Lawyers distance themselves from NSW Bar Association position on proposed consent laws

By Melissa Coade

June 7, 2021

NSW supreme court
The NSW government is dragging the chain on two major law reforms. (Image: Adobe/Rose)

A list of 22 barristers in NSW (most of whom are either silks or Queens Counsel) has been published by former Solicitor-General of Australia Justin Gleeson SC, announcing support for proposed sexual assault reforms in the state — contrary to the position adopted by the Bar Association. 

NSW Bar Association president Michael McHugh expressed concerns about introducing an affirmative consent model in NSW last month. But a splinter group of heavyweight members, senior advocates with either the SC or QC post nominal in recognition of their expertise, have gone on record to say they disagree.

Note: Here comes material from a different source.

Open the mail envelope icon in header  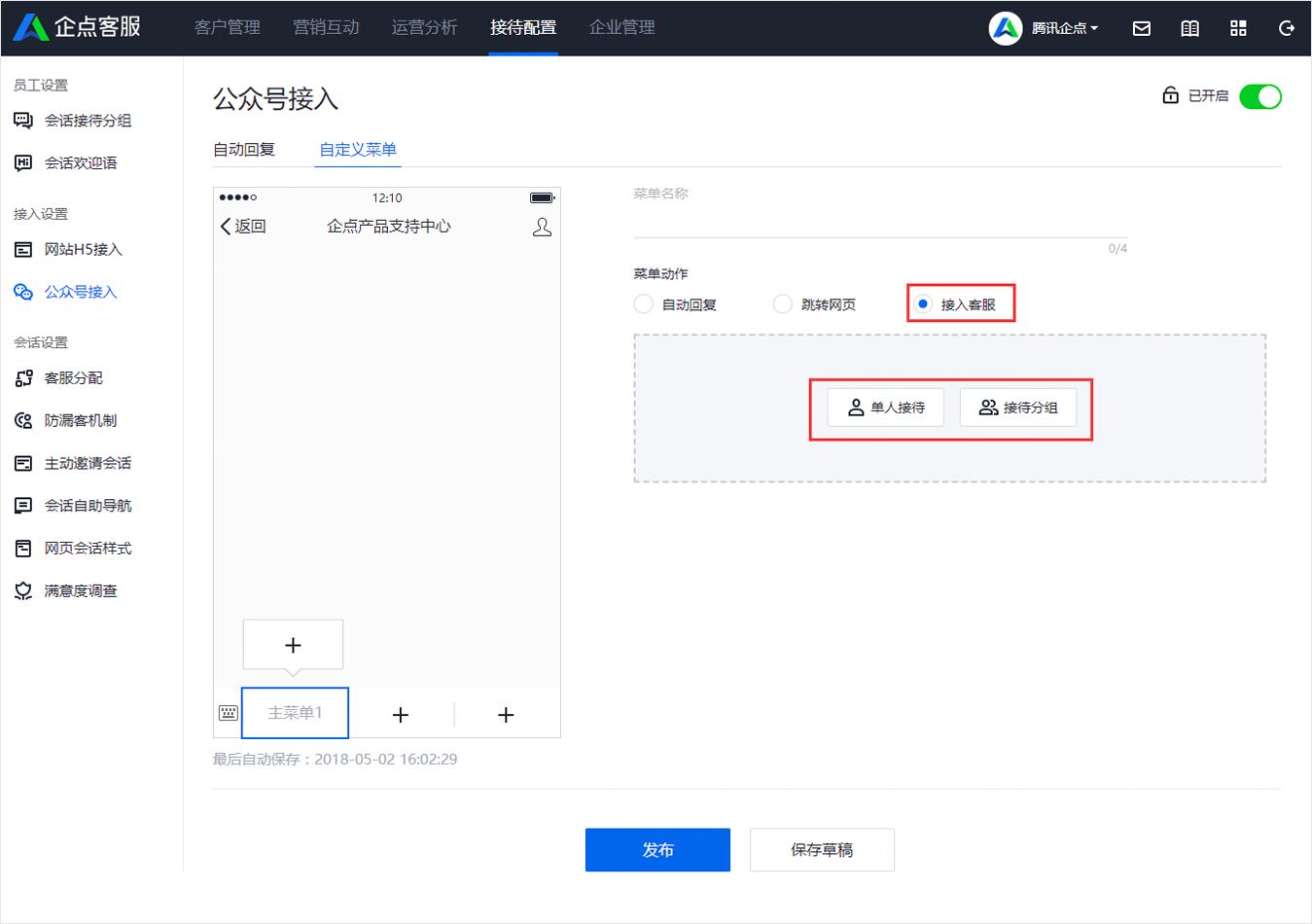point(1140,28)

A short media statement issued on behalf of the 22 lawyers said that the reality was, like any other member of the community, barristers were likely to have a range of views on a controversial topic. For their part, the splinter group said they were happy to endorse NSW Attorney General Mark Speakman’s proposed reforms for sexual assault and rape laws.

“Recent years have confirmed that the current balance struck by sexual assault laws is not satisfactory. Something needs to be done. While the rights of the accused should not be lost, the interests of victims need better protection,” the group statement said

“We, like many barristers, believe the A-G’s reforms are sound in principle. We urge all interest groups to work with the NSW government to fine tune the points of detail of the proposal rather than resist a change that is likely ultimately going to bring about better outcomes for the community as a whole.”

McHugh’s main reservations about the proposed affirmative consent model (which shifts the legal standard on consent from from a ‘no means no’ to ‘yes means yes’) was that it could interpret even the smallest gesture, where consent was not an issue, to require an affirmative answer.

He also underscored that the affirmative consent model was not recommended by the NSW Law Reform Commission in a November 2020 report it published on sexual consent laws.

“The New South Wales Bar Association calls upon the government to reconsider the implications of this ill-considered proposal, which goes beyond the model recommended by the New South Wales Law Reform Commission in its recent report,” McHugh said.

The bloc of NSW barristers who have taken a different view to their member organisation say they disagree with the assertion that the reforms are ‘fundamentally misguided and likely to criminal many respectful consensual sexual behaviours’. 

The barristers said they were in favour of introducing the proposed law and linking it with a broader community education program around establishing clear consent during sex and other intimate encounters.